One evening, returning home from a walk on the beach with his mother and brother, they passed the open door of a restaurant. Inside, the music was coming from a live combo, and he heard and then saw, bright brass catching the pink spotlight’s beam, for the first time, the instrument that would be his life partner. “I want that,” he said with a certainty that would be repeated every morning for over two years: “I want a sax-phone.” Until, at age nine, he got his wish – not a beaten-up, pawn-shopped, instrument, but an expensive professional “King” saxophone, paid for by his stepfather on a long installment plan.

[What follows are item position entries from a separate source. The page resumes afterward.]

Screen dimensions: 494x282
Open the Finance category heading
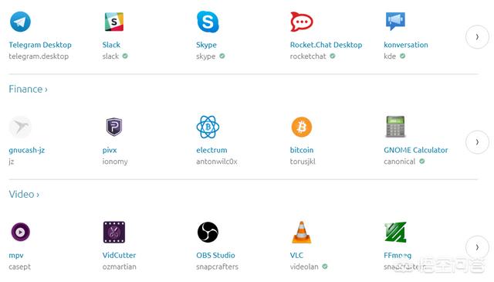28,89
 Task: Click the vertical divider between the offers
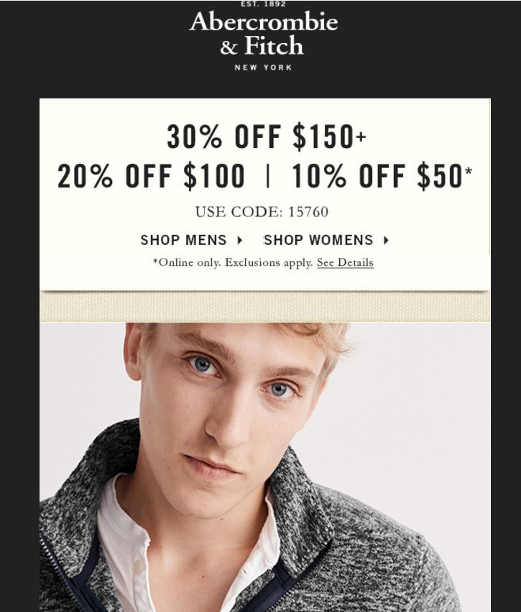click(x=268, y=176)
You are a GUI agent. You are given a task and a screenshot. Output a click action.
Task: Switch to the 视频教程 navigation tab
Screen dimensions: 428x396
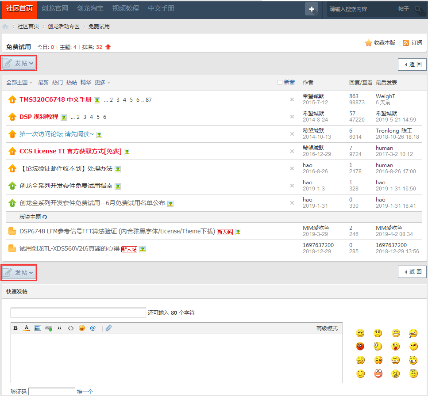pyautogui.click(x=125, y=8)
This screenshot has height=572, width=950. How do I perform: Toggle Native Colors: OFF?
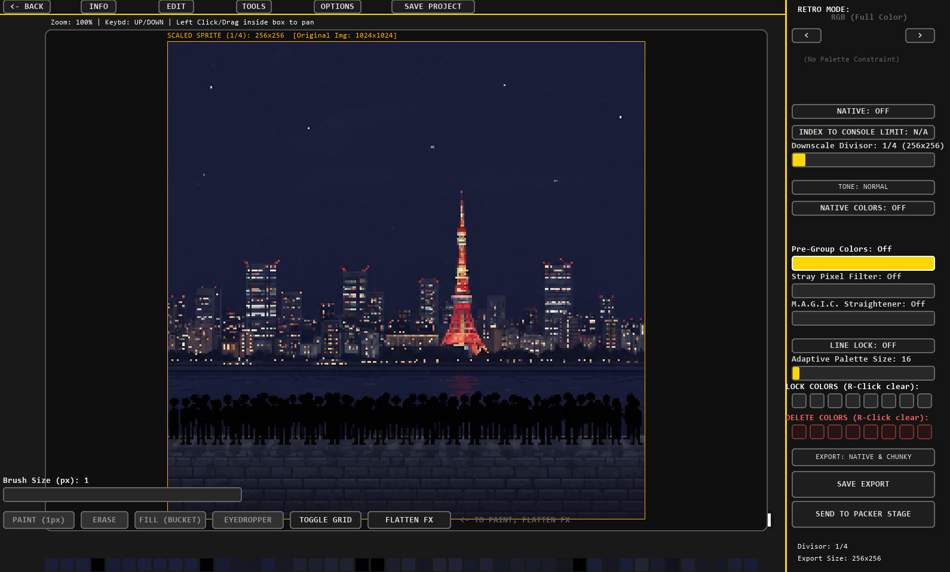pyautogui.click(x=863, y=209)
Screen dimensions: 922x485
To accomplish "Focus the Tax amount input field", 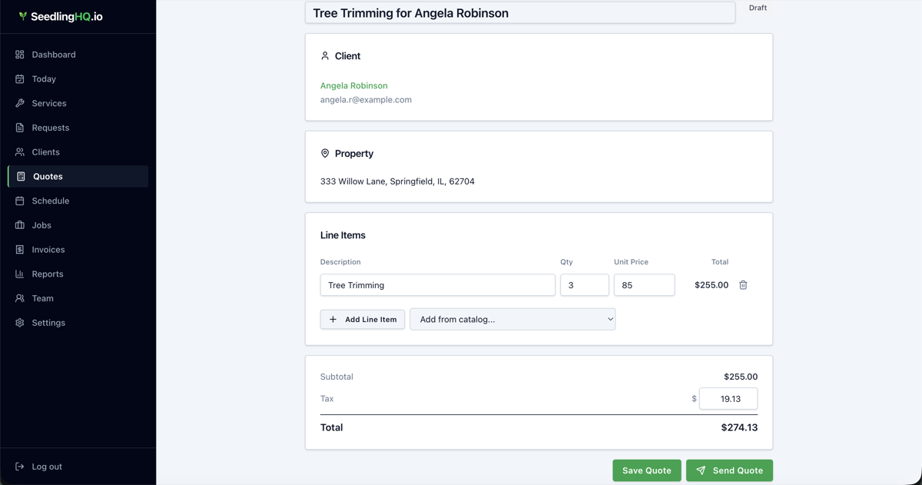I will pos(728,399).
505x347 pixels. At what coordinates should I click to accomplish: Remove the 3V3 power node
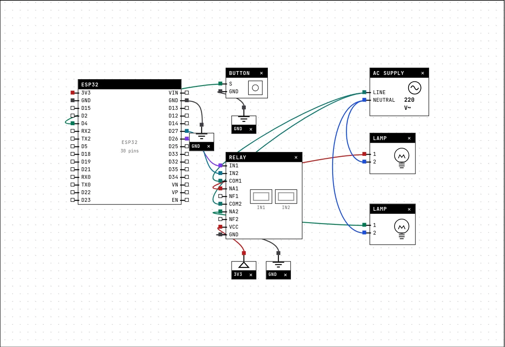click(x=251, y=275)
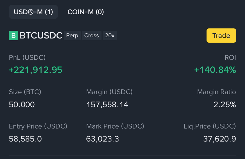Click the ROI label
245x159 pixels.
coord(230,57)
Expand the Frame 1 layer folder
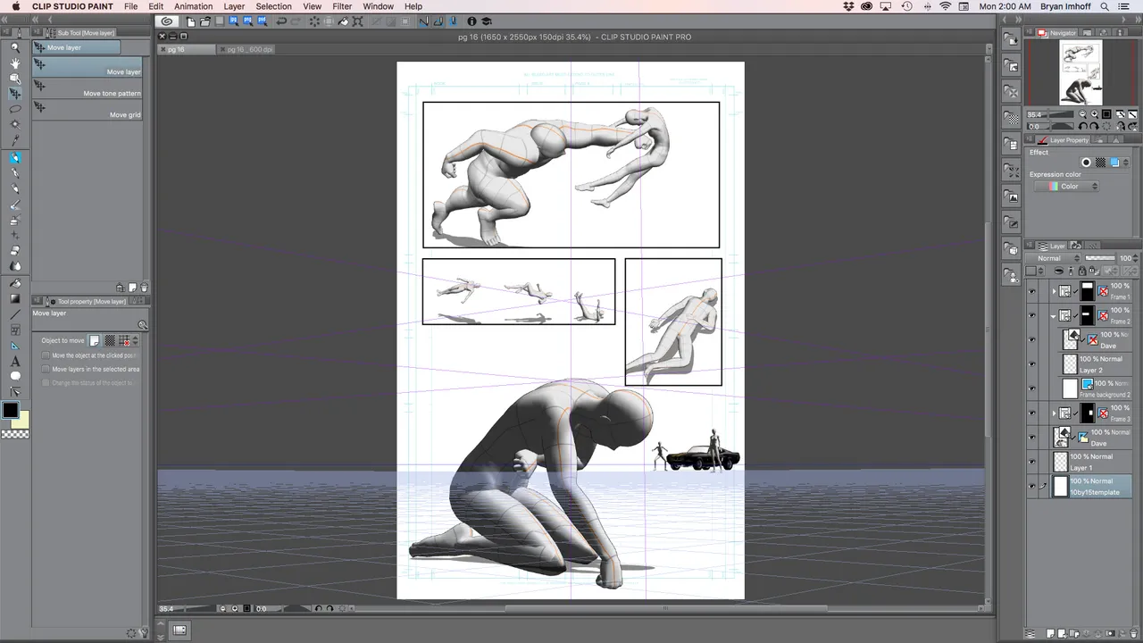Image resolution: width=1143 pixels, height=643 pixels. point(1054,291)
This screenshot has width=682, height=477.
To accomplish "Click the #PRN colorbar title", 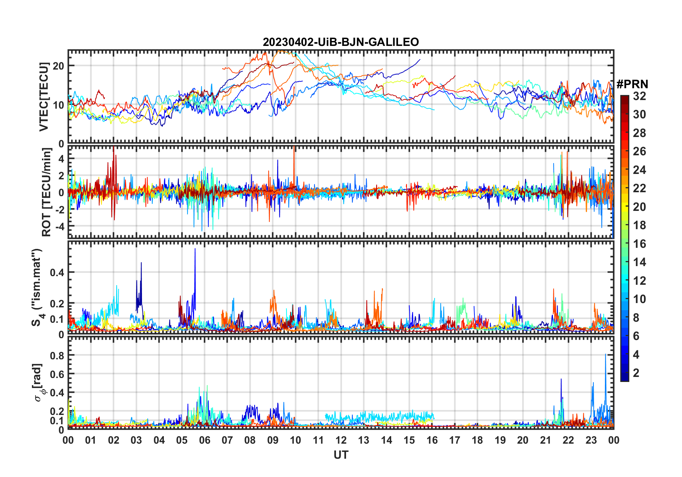I will coord(633,84).

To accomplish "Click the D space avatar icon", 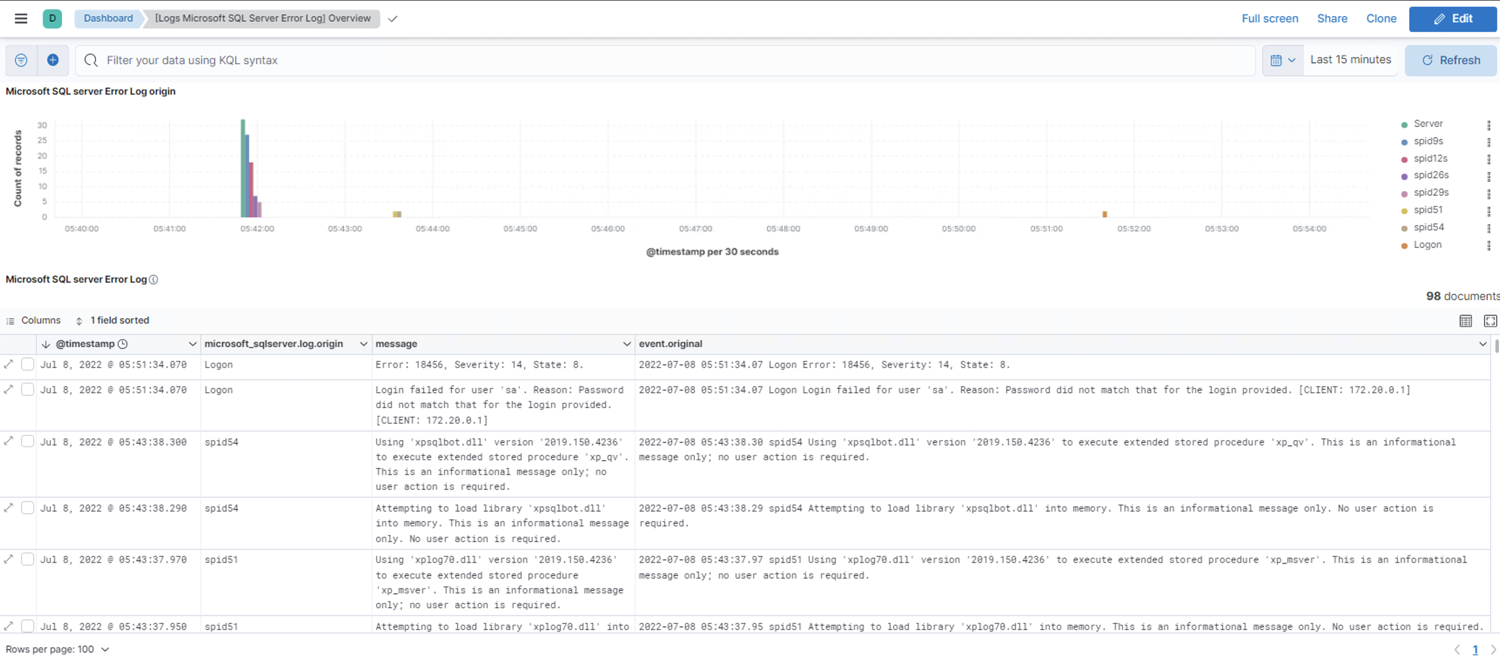I will click(x=52, y=18).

Brother Karl played the saxophone way into his seventies; until his front teeth fell out from all the years of holding the mouthpiece, until his lungs could no longer vibrate the reed. He held many different jobs, trained and practiced as a chiropractor, dreamed of hosting a jazz show on the radio despite his awful Brooklyn accent, but the constant throughout his life was making music. He played the beatnik clubs on Venice Beach, was in a combo traveling the “silver dollar circuit” from LA to Reno and Las Vegas, playing in second-tier casinos, he buskered every weekend at the San Francisco Ferry Terminal (his wife on the tambourine and drum, his daughter passing the hat), and later in life took almost any gig, from hotel weddings and bar mitzvahs, to free concerts at senior centers and nursing homes, that would allow him to make music.

Our father never made peace with Karl’s love for the saxophone. To Dad, Karl’s was a wasted life. The thought that his first-born son was choosing Dionysus over Marx, the pleasure principle over class struggle, was truly a moral failure of the highest order. And, sadly, he regularly let him know it. This, despite Karl’s bringing his music to every family gathering, and in my Dad’s later years, to almost every “coffee and cookies” Sunday afternoon sing-along at the nursing home he was living in.

In fact, Dad’s even being accepted as a patient in this home was partially due to Karl’s years of volunteer service there. Dad could look out from his room and see Karl bringing smiles to his neighbors, and later chastise him for “not making more of his life,” even as Karl was on his knees clipping the old man’s toenails!

It would have been nice to report a deathbed conversion: a final acceptance or “thank you.” But even at the end, fading in and out of consciousness, his parched lips being swapped with ice by the hospice nurse, my stepmother at his side, and Karl holding his hand, no blessing came forth, only the same whispered words of judgment and reproach for “not doing enough” with his life.

I like to think that when Dad got to heaven, in that life-review space between incarnations, he saw his parents dancing, turning and bowing to the sounds of Karl’s saxophone wafting up from this world down below. And, in that brief moment, gave him the blessing Karl so long deserved.